Initially, a classification-based approach was considered, aiming to predict pacing profiles from race features. However, due to the limited size and nature of the dataset, this approach was discarded. As an alternative, a two-step methodology was adopted: (i) pacing strategies were explored through agglomerative hierarchical clustering; and (ii) regression-based models were used to explain and predict swimmer velocity throughout the race.
The clustering analysis revealed three distinct pacing profiles in the 800m, two U-shaped patterns (one faster and one slower) and one positive-split strategy, while two U-shaped profiles were identified in the 1500m. Statistical tests confirmed that these clusters were associated with sex, entry time, and pacing variability (CV%), but not with final race ranking.

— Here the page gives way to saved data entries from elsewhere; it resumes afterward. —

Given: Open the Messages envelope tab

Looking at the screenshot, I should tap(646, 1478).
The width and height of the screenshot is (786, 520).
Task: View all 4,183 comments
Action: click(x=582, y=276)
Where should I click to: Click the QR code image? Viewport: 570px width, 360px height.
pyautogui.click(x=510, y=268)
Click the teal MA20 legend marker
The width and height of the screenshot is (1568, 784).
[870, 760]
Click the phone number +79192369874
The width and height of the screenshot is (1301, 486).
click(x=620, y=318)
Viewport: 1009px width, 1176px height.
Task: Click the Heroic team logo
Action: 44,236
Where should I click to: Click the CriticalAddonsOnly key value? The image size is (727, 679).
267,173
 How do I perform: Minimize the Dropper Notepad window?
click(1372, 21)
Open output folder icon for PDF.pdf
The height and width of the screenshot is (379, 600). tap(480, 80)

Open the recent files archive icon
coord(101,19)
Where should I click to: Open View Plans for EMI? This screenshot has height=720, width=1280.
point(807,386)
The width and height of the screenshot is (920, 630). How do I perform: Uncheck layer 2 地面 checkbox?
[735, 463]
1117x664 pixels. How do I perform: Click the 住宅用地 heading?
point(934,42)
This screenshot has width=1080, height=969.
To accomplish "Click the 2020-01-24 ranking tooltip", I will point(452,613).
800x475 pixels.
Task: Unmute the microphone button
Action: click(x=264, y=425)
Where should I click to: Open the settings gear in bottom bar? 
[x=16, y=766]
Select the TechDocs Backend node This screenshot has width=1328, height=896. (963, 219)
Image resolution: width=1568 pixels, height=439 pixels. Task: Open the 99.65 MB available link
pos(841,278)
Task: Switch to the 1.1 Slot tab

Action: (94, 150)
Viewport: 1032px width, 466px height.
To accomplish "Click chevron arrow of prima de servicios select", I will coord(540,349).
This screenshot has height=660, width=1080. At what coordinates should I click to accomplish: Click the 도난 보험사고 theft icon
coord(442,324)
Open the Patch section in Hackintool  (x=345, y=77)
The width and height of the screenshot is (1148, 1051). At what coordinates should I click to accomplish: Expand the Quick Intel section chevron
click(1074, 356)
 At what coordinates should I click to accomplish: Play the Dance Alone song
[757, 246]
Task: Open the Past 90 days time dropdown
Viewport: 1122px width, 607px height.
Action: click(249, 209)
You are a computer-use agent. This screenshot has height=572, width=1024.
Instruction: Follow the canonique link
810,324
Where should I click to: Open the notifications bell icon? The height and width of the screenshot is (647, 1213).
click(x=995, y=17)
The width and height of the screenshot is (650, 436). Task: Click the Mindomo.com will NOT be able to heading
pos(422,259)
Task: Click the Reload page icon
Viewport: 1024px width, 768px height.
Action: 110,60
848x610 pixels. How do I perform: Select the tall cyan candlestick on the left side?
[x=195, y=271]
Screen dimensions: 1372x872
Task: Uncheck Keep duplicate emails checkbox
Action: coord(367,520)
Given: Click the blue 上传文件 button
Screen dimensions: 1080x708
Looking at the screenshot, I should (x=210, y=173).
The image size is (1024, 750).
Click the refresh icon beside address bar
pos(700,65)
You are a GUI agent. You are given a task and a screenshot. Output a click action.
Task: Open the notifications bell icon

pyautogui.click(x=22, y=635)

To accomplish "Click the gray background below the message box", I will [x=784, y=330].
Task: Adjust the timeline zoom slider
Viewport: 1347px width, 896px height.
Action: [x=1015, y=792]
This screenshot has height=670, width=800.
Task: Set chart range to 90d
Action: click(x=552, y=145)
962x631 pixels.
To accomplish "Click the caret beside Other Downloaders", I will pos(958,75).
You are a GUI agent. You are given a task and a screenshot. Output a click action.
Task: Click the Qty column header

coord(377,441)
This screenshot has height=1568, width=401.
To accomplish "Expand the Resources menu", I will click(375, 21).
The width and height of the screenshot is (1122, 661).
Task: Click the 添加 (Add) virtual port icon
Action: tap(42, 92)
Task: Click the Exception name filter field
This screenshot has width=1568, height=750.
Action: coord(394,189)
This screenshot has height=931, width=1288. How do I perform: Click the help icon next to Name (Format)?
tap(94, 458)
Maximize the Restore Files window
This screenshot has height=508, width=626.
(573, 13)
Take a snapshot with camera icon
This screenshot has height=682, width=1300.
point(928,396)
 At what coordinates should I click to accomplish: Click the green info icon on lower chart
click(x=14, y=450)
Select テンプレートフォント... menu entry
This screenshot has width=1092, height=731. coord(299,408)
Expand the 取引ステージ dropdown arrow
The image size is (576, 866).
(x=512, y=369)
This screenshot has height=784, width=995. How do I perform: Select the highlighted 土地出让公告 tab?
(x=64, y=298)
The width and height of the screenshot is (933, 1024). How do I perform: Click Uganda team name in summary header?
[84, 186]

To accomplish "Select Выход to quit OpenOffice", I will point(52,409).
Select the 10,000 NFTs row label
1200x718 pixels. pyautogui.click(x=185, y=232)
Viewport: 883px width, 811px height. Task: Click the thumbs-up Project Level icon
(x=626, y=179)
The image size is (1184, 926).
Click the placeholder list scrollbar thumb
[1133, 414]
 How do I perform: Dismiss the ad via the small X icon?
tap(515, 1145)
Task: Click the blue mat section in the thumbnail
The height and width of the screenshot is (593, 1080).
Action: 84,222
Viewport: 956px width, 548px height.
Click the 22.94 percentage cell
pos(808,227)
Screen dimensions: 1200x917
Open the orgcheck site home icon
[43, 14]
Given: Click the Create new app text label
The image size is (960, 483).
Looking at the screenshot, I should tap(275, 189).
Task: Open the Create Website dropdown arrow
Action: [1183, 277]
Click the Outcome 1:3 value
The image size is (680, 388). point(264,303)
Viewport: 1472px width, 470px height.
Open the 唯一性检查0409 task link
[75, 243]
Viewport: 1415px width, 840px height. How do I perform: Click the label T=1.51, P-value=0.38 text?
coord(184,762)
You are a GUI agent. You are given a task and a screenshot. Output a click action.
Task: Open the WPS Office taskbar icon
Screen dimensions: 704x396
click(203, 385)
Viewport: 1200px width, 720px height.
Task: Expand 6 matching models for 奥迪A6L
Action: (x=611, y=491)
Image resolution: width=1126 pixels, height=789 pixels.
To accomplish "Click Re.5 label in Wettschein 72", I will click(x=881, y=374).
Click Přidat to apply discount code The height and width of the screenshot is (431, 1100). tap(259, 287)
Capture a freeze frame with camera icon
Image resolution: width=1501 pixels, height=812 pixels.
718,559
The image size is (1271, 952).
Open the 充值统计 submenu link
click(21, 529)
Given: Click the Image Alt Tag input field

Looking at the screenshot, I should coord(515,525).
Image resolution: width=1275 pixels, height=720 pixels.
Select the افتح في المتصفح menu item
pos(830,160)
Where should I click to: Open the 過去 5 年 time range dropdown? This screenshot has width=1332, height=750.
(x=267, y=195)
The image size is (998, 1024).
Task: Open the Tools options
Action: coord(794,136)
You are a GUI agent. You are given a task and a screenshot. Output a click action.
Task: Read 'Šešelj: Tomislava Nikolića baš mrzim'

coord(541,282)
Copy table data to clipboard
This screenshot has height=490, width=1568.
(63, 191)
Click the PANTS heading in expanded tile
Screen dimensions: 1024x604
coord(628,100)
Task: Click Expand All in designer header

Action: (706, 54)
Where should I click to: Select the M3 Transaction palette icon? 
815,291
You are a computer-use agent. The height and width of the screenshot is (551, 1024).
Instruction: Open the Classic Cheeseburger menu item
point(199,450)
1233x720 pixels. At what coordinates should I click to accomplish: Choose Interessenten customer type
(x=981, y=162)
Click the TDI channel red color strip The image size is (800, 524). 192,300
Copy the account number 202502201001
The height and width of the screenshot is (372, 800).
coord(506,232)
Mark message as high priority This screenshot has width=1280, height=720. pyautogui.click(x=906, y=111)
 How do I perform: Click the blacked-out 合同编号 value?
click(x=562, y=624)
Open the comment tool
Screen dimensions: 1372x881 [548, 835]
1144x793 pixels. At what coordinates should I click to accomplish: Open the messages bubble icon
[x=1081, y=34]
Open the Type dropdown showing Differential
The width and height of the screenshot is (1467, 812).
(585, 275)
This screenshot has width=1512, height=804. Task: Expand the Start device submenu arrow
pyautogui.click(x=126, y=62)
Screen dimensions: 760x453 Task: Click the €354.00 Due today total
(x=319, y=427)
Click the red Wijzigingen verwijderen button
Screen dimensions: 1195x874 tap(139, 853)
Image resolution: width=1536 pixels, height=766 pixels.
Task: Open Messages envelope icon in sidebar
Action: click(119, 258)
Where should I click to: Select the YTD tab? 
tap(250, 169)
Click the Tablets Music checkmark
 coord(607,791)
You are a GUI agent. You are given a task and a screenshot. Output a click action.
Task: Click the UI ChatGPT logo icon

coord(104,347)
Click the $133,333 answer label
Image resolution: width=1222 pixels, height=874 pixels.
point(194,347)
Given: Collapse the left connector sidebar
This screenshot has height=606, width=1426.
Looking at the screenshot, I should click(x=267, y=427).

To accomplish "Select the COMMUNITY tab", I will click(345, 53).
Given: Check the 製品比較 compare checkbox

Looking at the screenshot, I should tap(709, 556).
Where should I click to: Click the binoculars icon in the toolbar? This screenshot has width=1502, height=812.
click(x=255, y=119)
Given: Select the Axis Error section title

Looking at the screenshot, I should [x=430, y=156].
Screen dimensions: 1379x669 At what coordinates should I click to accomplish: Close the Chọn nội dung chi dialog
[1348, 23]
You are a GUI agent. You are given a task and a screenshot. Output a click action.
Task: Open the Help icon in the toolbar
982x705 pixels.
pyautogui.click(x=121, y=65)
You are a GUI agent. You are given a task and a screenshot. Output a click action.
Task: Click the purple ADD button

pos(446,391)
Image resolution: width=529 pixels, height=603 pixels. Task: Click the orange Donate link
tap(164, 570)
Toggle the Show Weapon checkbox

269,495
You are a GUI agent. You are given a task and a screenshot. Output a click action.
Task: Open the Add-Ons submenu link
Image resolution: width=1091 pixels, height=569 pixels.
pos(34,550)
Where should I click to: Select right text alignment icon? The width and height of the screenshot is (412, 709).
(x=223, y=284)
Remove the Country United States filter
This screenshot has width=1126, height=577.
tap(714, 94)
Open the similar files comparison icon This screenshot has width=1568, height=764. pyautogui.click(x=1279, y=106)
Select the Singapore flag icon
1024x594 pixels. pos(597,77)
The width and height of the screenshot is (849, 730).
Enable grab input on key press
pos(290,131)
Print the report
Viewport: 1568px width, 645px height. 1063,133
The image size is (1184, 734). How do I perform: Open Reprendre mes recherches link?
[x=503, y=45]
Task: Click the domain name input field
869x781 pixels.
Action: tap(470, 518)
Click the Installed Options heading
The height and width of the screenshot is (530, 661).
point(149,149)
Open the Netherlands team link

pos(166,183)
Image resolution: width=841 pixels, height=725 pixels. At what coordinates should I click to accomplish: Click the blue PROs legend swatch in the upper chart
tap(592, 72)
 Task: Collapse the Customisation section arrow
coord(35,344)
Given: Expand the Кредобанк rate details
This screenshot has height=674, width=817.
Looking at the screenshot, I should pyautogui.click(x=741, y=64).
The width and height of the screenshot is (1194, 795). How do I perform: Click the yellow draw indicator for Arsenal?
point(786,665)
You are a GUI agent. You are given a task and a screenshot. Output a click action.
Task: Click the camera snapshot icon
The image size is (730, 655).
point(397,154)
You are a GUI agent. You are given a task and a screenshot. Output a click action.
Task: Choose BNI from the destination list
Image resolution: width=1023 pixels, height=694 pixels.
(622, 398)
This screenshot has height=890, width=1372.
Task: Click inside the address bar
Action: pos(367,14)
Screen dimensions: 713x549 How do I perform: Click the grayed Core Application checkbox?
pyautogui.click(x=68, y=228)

To study the determinants of velocity, new variables, including acceleration, distance to the finish line, and previous split, were computed. Feature importance analysis identified sex, acceleration, and entry time as the strongest predictors. Among the models tested, Gradient Boosting revealed the best predictive performance, outperforming Random Forests, Neural Networks, and traditional OLS regression. Residual analysis, including the Durbin-Watson test, confirmed the statistical robustness of the models.
Trabalho final de Mestrado